▸ **What you are asked to do**
Every record is to be duplicated exactly as it reads, without its images.

Stored records
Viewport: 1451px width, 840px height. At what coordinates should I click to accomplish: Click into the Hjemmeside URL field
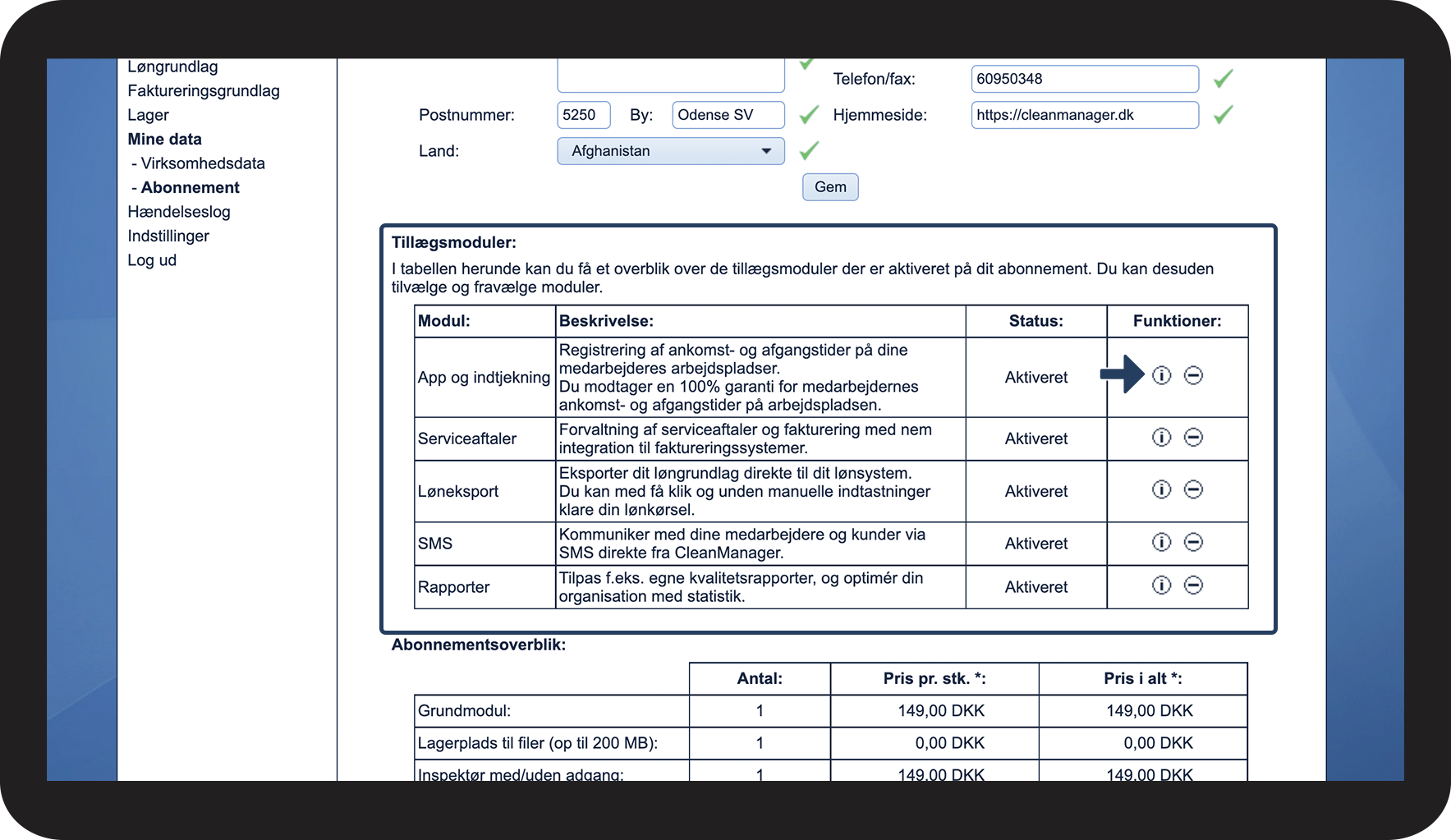[x=1084, y=115]
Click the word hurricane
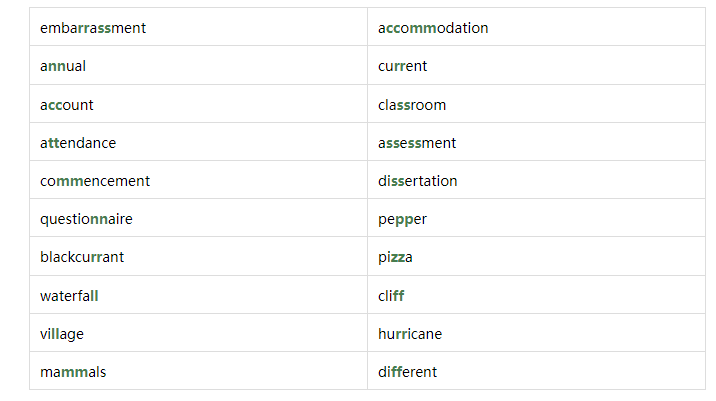The width and height of the screenshot is (716, 401). [410, 334]
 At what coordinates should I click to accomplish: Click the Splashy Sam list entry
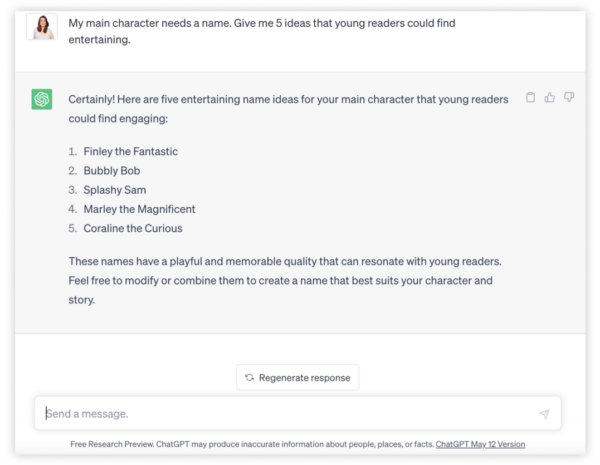(115, 190)
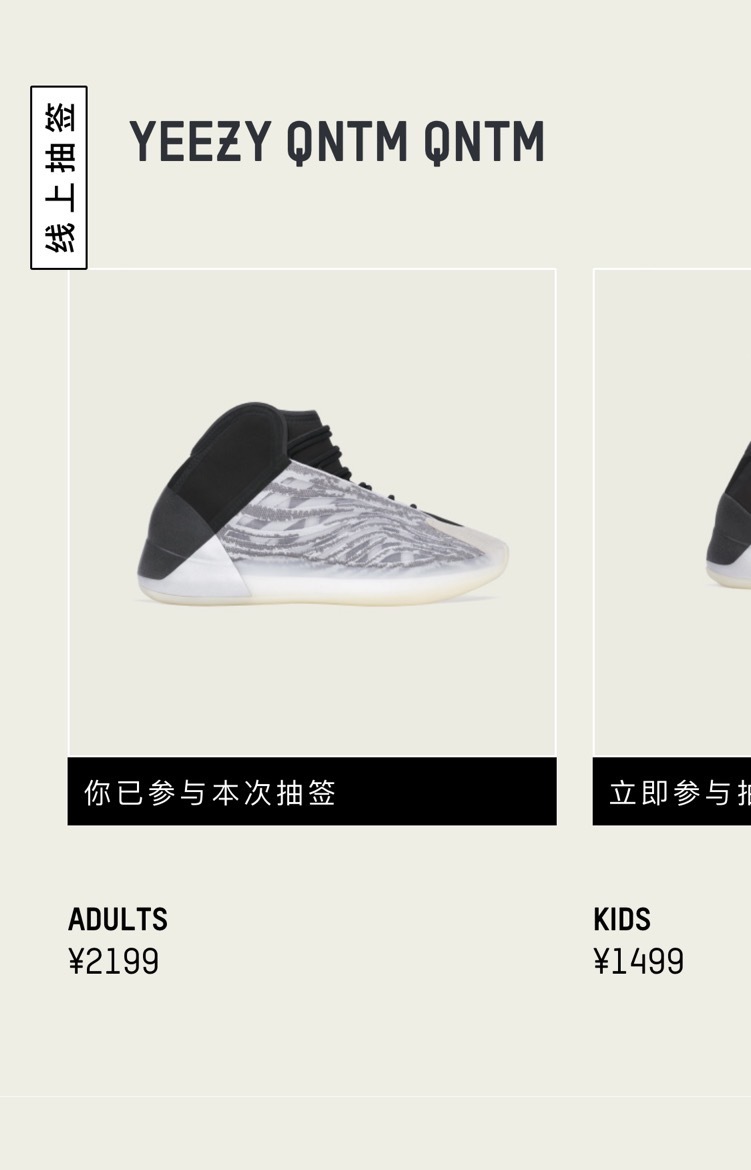Click the ¥1499 kids price
The height and width of the screenshot is (1170, 751).
tap(639, 961)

▸ **Task output**
Viewport: 1451px width, 840px height. At what coordinates should I click to accomplish: Click into the Hjemmeside URL field
[x=1084, y=115]
Click the word hurricane
The width and height of the screenshot is (716, 401). [410, 334]
 At what coordinates should I click to accomplish: Click the Splashy Sam list entry
(115, 190)
Click the ¥1499 kids price
The height and width of the screenshot is (1170, 751).
tap(639, 961)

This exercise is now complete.